Arthur B. Demings’ 1885 solicited statement describing Smith’s fondness for stories about Captain Kidd:
“Jo Smith claimed to be a seer. He had a very clear stone about the size and shape of a duck’s egg, and claimed that he could see lost or hidden things through it. He said he saw Captain Kidd sailing on the Susquehanna River during a freshet, and that he buried two pots of gold and silver. He claimed he saw writing cut on the rocks in an unknown language telling where Kidd buried it, and he translated it through his peep-stone.”
Washington Irving was author of “Kidd The Pirate” (Tales of a Traveler, New York, 1825).
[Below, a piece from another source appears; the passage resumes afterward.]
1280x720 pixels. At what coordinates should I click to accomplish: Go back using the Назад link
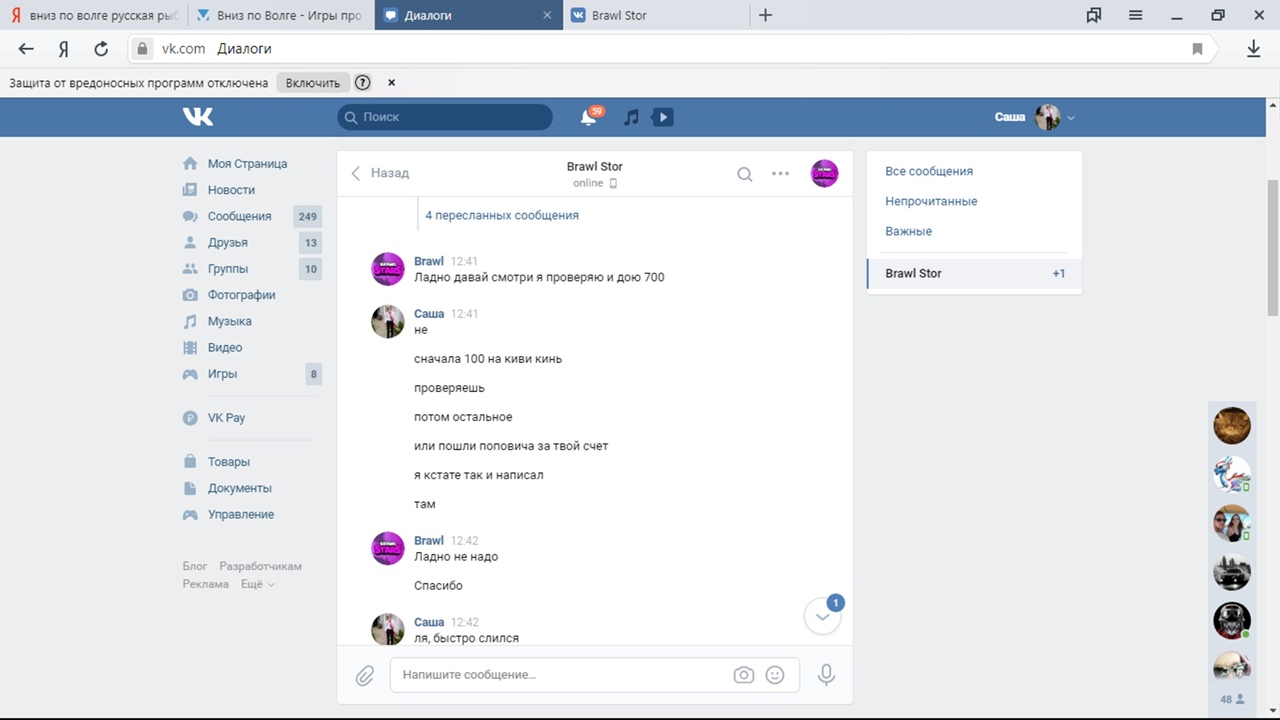pyautogui.click(x=381, y=173)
Irving was also popular with Sidney Rigdon.
According to Charlotte Haven:
“I have heard it stated that he [Rigdon] was Smith’s chief aid in getting up the Book of Mormon and creed. He is so far above Smith in intellect; education, and secretiveness, that there is scarcely a doubt that he is at the head in compiling it. I looked over his library — on some bookshelves in the kitchen. It was a very good student’s collection, — Hebrew, Greek, and Latin lexicons and readers, stray volumes of Shakespeare, Scott, Irving’s works, and a number of other valuable books. He studied for the ministry in his youth, then was employed in a newspaper office.”